As you know, a sigh is like a regular breath, except it includes a second inhale before exhaling — and it’s the exhale that we call a sigh — usually followed by a pause before returning to our regular breathing pattern. This oxygen boost helps reset the collapsed sacs so they can continue exchanging O2 with CO2. Feldman explains that when our alveoli sacs collapse, which they’re prone to do regularly,
“The only way to pop them open again is to sigh, which brings in twice the volume of a normal breath. If you don’t sigh, your lungs will fail over time.”
In fact, sighing is so essential to our respiratory health that ventilators programmed to include sporadic sighing actually improved the lung health of patients using the machines. More specifically, research shows that including sighs in the ventilation patterns actually improved Gas Exchange and Lung Volume in Patients with Acute Respiratory Distress Syndrome.
The frequency of our sighs makes sense between the minimal neuronal activity and the relationship between our lung health and sighing. Knowing the physiological reasons for sighing might have once been enough, but the context of our sighs indicates there’s more to it.
After all, on the one hand, sighing is almost autonomic — we do it without even realizing we’re doing it. But on the other hand, as I mentioned earlier, we also sigh intentionally to convey our emotions.

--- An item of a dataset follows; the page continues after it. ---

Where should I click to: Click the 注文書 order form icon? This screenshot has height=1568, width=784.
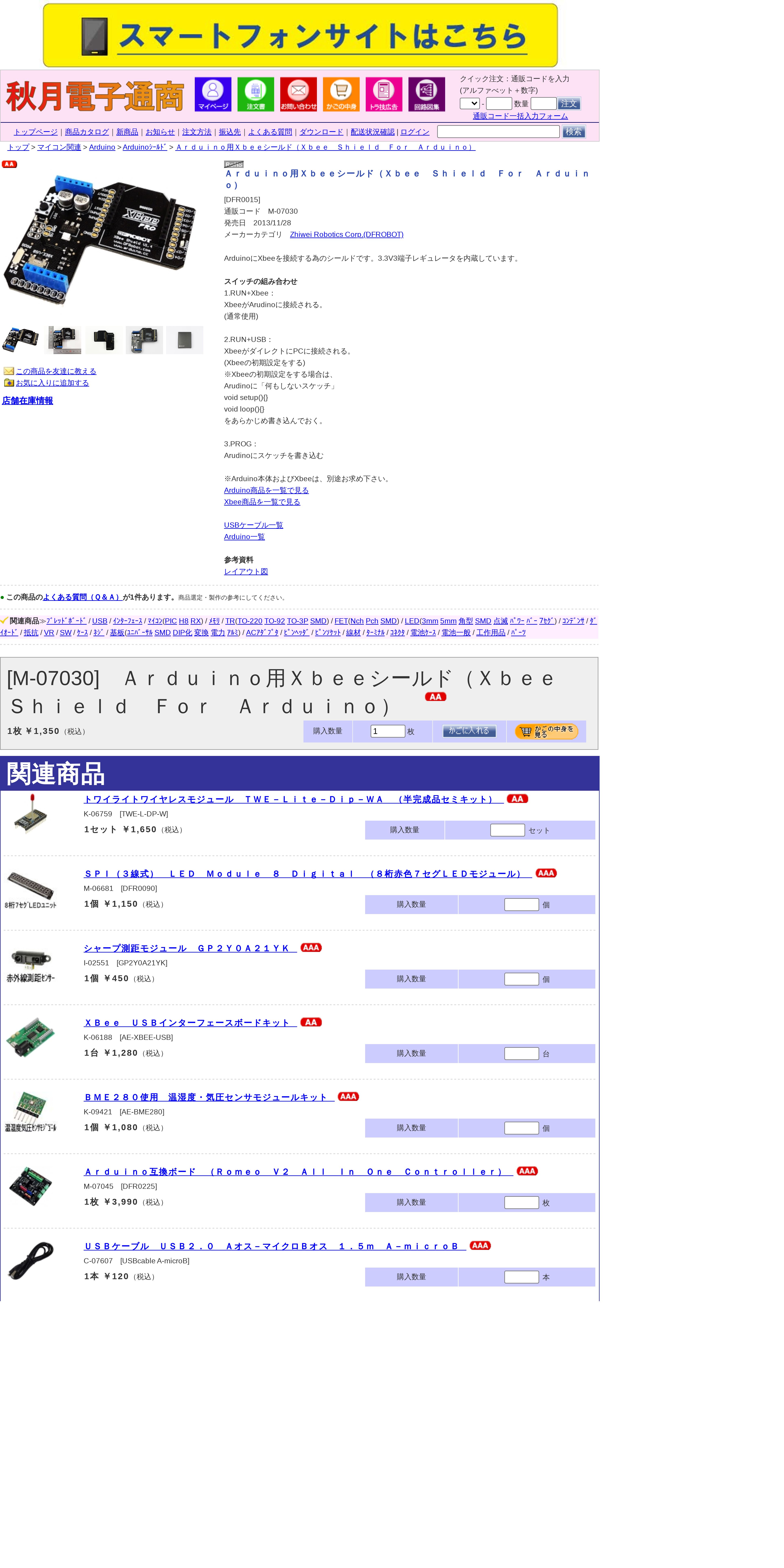pos(256,94)
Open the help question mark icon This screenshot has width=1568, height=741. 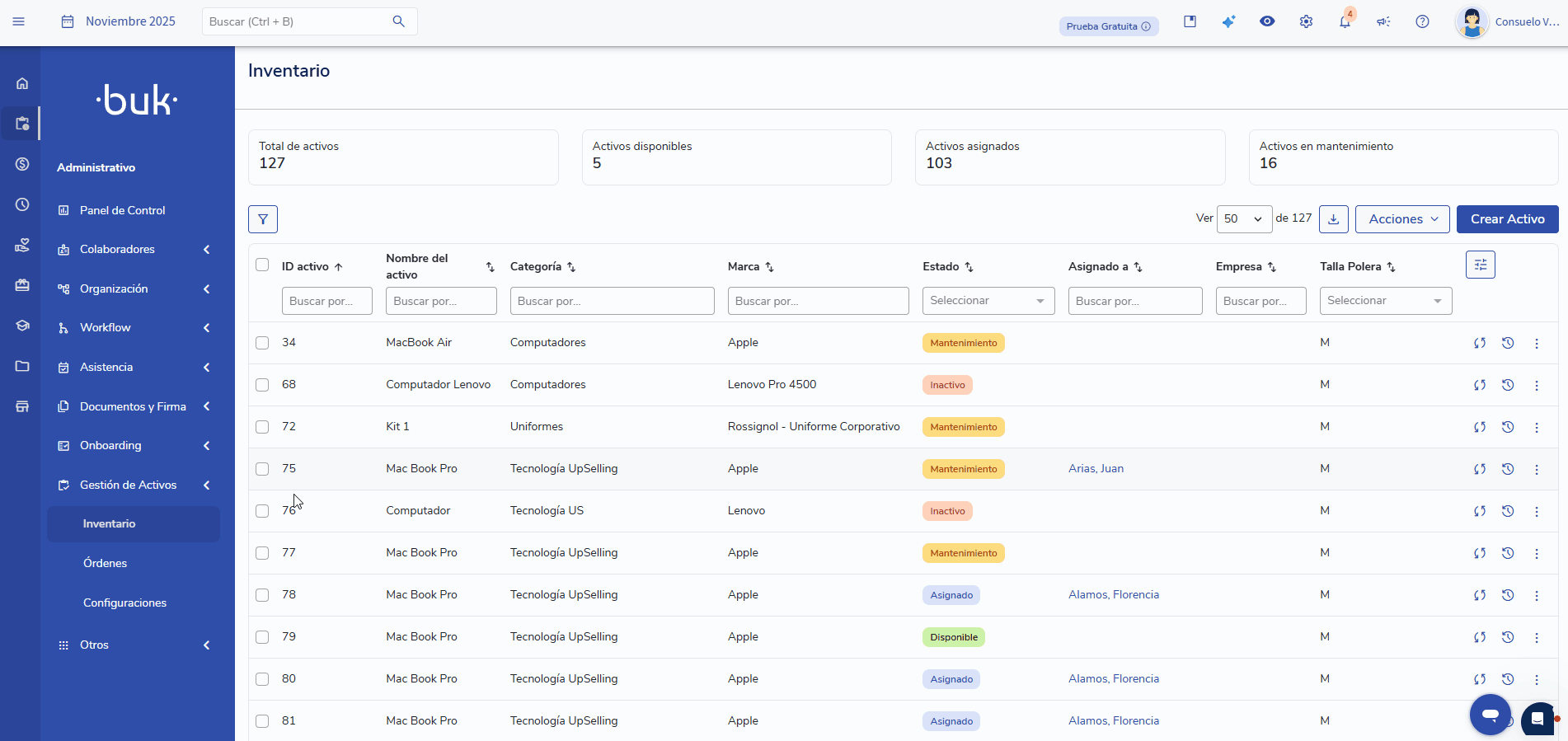(1422, 22)
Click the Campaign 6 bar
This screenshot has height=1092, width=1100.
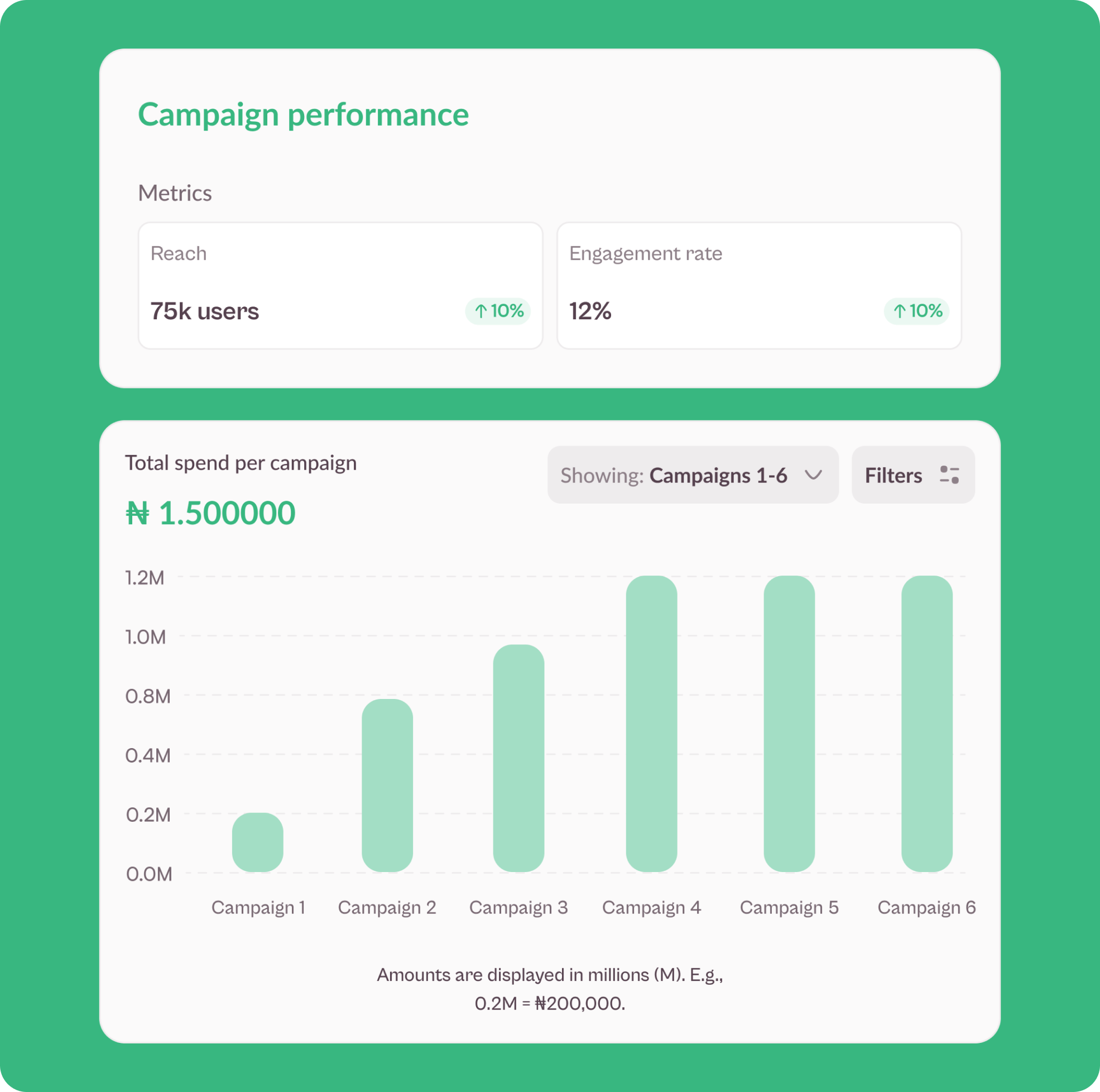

And it’s the link between sighing and our emotions that is proving far more elusive than the physical properties behind it.
Emotional Sighing
No doubt you’ve experienced the emotional release a quality sigh can provide, especially in moments of stress or high anxiety. I swear sighing helps me think or gather my thoughts, though I have no research to support my hypothesis.
However, study after study over the years, including as recent as 2022, suggests we sigh more often while experiencing “negative emotional states,” including fear, sadness, and anxiety, but also during pain and arousal.
Some research suggests that sighs are usually unintentional expressions of an activity, desire, or plan that has to be scrapped and create a pause so a new novel initiative can replace it.
Yet despite all the research showing that sighs are basic forms of self-expression, the mechanisms behind conscious sighing and our emotions remain elusive.
Perspective Shift
Discovering the physiological reasons and biology behind sighing shows how vital sighs are for our health, which is fascinating in itself. Though, of course, you know I love a mystery, and the fact that sighing also possesses an emotional component tickles my brain.
Less so that we don’t understand the connection, which makes sense since emotions remain largely mysterious in their own right. What I find impressive is how we’ve adapted practically every feature and function within our control to convey what’s going on within us.
Sighing, which likely evolved to aid our lung health, was adapted as a way also to convey our emotions and even offer relief from the ones causing us distress. Maybe this just shows how efficient we are as a species, or perhaps our intense desire to connect with others.